The investigators interpret the findings as preliminary evidence that a single 100 mg dose of MDMA may produce short-term increases in Openness and Positive Affect in psychiatrically healthy adults, even in the absence of psychotherapy. They note that the medium effect sizes for Openness (d = 0.79) and Positive Affect (d = 0.51) align with literature reporting that psychedelic experiences can lead to heightened creativity, imagination and elements of self‑transcendent experience. At the same time, the study did not replicate prior reports of reductions in trait Neuroticism or state Negative Affect, and no statistically significant differences were observed for the a priori hypotheses after correction. Several limitations acknowledged by the authors could account for the null inferential results and affect interpretation. First, the sample was small and may have been underpowered to detect true effects smaller than those assumed in power calculations; this raises the possibility of both type II error and imprecise or inflated effect-size estimates. Second, the sample was demographically narrow (predominantly male, largely White) and restricted to participants with prior MDMA experience, which may limit generalisability and could compromise blinding. Third, follow-up was brief (48 hours post-dose), so the durability of any trait or affective changes is unknown. The authors also note the absence of a manipulation check asking participants which capsule they believed they received. In terms of implications, the paper suggests that MDMA may shift affect and interpersonal-related traits toward a more open, affiliative, and positive affective style in the short term, and that these rapid changes could be relevant mechanisms for MDMA-assisted psychotherapy. The authors call for larger, demographically diverse, and clinically representative trials with longer follow-up periods, routine inclusion of personality assessment in clinical trials, direct comparisons across psychedelic compounds, and investigation of moderators of effect size. Safety observations from the parent trial are reported as consistent with existing clinical research: no negative or iatrogenic psychological consequences were detected within the assessed time windows, and MDMA was well tolerated in this sample.
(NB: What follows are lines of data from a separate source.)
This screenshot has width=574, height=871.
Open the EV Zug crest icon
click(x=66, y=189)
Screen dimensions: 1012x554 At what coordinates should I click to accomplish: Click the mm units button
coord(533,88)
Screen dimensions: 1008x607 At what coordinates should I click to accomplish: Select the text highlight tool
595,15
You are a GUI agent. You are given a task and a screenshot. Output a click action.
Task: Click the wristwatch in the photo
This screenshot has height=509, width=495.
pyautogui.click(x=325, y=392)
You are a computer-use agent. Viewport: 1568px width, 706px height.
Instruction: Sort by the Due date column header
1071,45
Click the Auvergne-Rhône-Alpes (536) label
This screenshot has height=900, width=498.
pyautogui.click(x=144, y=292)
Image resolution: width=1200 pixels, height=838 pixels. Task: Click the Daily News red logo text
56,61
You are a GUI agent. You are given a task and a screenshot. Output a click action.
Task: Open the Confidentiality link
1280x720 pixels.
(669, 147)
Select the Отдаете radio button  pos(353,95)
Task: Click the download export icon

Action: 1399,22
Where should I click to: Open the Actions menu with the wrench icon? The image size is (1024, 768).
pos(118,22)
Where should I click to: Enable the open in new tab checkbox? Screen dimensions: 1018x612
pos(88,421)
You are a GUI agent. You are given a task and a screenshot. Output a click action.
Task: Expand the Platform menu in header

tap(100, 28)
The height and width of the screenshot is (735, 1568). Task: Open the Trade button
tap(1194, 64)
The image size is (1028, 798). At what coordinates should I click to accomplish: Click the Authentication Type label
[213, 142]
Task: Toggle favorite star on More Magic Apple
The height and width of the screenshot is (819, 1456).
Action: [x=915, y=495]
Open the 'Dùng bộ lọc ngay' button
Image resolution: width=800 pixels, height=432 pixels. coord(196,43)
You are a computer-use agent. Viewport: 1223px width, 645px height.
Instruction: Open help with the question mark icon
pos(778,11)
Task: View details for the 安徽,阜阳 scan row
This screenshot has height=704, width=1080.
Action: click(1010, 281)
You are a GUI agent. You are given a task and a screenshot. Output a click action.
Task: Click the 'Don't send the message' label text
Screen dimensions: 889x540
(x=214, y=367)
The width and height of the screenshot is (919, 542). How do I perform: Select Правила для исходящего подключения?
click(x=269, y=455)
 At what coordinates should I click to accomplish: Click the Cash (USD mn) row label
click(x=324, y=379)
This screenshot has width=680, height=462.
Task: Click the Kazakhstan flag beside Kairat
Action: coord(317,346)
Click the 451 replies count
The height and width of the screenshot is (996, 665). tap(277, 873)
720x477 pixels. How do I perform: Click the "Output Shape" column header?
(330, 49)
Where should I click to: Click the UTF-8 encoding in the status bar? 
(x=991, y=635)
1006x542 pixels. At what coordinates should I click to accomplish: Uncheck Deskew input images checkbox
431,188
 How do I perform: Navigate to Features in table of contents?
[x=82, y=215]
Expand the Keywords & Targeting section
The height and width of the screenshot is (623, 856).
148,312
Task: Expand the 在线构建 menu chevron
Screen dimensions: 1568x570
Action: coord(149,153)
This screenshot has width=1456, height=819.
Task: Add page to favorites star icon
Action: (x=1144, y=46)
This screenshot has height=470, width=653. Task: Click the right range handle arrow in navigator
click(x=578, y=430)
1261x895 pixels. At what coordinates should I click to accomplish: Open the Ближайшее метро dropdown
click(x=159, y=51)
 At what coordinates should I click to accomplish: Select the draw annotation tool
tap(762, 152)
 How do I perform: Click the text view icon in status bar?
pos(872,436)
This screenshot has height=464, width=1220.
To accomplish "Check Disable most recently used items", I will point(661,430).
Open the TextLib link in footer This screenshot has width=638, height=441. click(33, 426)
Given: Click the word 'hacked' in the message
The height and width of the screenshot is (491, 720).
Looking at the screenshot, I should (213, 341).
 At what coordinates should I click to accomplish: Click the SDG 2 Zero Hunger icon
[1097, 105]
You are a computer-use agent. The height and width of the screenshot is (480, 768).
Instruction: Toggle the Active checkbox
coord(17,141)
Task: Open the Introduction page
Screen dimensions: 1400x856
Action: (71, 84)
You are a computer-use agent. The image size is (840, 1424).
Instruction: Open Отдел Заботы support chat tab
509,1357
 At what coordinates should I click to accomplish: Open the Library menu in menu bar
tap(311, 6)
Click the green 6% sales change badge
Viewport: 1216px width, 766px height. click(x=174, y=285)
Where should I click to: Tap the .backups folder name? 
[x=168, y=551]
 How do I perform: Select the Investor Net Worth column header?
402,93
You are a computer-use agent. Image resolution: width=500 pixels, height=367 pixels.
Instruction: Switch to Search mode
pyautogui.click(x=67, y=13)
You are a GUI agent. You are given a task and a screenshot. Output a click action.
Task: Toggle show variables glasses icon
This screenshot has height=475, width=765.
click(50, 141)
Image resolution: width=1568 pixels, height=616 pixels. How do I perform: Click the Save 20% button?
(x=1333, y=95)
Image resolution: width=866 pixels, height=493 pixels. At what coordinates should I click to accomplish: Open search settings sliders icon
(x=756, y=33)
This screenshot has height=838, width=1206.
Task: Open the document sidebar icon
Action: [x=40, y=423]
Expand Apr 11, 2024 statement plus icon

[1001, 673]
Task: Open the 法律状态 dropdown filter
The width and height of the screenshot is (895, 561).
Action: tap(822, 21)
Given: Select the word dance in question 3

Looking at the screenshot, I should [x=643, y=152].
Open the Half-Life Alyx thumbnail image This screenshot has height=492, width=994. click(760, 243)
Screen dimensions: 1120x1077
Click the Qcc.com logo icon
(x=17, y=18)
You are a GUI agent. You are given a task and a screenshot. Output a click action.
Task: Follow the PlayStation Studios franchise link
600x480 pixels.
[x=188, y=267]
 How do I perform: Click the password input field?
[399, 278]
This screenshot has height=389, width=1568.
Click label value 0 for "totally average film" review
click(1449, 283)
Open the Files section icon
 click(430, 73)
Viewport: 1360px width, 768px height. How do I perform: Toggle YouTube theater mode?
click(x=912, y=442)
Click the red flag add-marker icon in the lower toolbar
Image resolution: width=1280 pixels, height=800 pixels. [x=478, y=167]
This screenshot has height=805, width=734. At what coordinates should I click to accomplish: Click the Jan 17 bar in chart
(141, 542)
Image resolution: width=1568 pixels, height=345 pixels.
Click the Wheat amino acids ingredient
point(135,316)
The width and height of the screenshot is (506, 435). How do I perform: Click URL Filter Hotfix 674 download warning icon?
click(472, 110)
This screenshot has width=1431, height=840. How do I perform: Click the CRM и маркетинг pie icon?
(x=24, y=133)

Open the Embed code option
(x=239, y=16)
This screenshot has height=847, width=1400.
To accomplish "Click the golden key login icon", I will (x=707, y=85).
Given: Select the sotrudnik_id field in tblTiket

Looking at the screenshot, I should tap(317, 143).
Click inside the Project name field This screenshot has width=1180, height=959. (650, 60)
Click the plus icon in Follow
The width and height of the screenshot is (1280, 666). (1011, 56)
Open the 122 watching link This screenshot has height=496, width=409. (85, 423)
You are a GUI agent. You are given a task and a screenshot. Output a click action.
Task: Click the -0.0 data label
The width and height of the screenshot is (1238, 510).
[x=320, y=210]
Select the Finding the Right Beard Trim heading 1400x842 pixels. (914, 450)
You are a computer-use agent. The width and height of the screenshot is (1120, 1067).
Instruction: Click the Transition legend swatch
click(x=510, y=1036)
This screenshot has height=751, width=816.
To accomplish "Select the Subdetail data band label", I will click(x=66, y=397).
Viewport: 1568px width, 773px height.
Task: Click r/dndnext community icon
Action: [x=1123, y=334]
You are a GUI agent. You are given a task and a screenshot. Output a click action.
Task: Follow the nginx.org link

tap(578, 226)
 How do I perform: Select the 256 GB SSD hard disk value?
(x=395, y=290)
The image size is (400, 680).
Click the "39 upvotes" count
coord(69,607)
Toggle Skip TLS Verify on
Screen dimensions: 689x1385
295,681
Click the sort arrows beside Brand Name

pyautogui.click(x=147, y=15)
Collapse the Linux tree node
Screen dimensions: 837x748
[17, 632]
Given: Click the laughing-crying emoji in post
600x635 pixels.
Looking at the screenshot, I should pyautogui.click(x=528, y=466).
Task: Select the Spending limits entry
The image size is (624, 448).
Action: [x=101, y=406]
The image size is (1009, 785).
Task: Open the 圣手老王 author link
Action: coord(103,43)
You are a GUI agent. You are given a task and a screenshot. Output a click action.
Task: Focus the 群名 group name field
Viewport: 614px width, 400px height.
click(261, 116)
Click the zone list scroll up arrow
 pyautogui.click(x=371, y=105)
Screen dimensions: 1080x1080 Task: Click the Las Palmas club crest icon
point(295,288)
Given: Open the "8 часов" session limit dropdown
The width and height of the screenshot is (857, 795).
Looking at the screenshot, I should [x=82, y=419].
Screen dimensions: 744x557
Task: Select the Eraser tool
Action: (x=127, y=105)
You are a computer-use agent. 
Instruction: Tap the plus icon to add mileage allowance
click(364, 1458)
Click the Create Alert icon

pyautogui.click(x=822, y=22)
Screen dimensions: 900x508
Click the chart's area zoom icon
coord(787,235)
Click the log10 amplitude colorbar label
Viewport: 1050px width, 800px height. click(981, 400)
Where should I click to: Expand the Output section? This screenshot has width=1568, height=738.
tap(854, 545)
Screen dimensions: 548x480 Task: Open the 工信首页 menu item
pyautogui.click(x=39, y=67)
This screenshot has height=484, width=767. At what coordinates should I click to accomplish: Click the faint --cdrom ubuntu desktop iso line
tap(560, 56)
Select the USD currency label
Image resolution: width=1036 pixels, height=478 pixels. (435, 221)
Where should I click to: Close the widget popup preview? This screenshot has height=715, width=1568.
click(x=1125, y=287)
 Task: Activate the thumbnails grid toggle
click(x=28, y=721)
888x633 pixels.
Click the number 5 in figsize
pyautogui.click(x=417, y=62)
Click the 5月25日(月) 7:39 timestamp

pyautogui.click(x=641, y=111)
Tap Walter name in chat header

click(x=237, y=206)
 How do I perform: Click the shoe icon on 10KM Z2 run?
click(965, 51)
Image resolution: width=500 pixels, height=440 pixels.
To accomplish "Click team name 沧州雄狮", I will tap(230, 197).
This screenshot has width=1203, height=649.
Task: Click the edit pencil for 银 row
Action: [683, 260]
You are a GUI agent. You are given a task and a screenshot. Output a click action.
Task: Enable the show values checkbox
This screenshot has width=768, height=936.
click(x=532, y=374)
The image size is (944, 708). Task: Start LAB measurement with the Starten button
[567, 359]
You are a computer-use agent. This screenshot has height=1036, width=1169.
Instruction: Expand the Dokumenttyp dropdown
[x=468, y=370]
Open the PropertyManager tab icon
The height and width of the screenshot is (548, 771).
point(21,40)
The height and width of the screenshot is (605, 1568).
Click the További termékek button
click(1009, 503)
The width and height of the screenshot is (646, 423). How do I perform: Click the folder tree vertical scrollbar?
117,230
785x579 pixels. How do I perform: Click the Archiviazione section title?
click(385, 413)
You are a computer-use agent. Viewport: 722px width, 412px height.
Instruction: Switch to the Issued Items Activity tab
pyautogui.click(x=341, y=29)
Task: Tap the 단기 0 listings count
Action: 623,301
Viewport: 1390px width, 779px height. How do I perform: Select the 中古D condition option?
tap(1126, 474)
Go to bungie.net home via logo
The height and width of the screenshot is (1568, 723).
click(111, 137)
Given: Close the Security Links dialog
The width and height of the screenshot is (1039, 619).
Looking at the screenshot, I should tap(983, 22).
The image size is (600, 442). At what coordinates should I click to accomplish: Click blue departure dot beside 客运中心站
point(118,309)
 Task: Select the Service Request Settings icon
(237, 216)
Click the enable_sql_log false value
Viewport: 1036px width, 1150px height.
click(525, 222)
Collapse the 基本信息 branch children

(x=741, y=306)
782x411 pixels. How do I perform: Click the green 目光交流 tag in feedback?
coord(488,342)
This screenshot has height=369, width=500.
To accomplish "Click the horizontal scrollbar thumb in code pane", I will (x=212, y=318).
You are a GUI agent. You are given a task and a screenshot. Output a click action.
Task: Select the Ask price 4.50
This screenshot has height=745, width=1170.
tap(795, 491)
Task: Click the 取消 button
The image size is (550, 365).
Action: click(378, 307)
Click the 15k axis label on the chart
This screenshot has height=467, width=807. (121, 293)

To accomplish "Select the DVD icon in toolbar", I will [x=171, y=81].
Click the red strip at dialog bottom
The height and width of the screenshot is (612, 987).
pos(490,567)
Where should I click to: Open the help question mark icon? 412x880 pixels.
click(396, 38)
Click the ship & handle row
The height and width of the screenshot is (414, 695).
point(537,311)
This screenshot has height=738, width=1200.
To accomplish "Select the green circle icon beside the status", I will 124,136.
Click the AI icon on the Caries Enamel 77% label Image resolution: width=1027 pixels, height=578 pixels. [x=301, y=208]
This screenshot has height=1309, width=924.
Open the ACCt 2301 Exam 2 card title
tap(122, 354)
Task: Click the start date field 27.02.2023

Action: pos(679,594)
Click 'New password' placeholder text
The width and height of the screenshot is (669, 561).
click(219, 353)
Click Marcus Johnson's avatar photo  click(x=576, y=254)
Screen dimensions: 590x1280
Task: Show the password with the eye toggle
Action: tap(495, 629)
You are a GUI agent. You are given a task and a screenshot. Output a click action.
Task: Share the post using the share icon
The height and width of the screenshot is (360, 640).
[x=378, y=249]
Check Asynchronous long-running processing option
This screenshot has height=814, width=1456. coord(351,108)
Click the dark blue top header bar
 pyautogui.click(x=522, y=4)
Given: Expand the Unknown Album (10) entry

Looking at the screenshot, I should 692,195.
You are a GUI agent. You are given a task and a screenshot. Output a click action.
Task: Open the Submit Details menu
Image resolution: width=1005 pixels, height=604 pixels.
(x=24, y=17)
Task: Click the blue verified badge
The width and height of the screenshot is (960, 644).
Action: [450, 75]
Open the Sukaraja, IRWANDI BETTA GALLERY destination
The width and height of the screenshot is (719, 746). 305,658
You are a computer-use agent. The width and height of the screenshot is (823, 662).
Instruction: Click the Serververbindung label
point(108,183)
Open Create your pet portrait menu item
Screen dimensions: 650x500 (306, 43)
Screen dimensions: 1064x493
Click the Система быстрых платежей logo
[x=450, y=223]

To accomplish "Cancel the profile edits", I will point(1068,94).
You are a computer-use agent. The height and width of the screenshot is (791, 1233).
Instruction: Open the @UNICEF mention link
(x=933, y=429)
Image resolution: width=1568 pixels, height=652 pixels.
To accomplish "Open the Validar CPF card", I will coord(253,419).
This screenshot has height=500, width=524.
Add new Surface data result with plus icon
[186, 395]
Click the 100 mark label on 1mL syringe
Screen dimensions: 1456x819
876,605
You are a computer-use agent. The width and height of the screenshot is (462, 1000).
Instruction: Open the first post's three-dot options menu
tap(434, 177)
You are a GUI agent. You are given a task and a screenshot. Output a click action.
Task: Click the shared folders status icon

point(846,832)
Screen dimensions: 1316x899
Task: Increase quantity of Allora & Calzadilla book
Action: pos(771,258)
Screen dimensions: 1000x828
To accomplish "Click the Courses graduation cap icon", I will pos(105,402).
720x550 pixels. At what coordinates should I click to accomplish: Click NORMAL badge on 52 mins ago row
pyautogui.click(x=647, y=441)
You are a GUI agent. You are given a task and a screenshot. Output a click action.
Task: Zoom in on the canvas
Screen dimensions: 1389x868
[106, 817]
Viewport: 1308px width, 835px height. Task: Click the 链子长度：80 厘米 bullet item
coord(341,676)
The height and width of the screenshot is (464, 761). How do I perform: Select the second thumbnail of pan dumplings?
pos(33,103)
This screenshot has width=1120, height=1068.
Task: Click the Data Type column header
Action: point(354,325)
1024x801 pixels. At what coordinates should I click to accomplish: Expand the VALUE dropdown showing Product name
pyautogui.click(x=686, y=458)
The study offers pre-registered, placebo-controlled data indicating that medium-to-large effect sizes may be observed for increases in Openness and state Positive Affect approximately 48 hours after a single 100 mg dose of MDMA in healthy adults. While statistical significance was not achieved for the primary hypotheses—likely due to limited sample size and short follow-up—the findings provide effect-size estimates to inform future, better-powered trials. The authors conclude that clarifying the magnitude, duration, and moderators of MDMA’s effects on personality and affect will be important for optimising therapeutic delivery and for informed consent in clinical settings.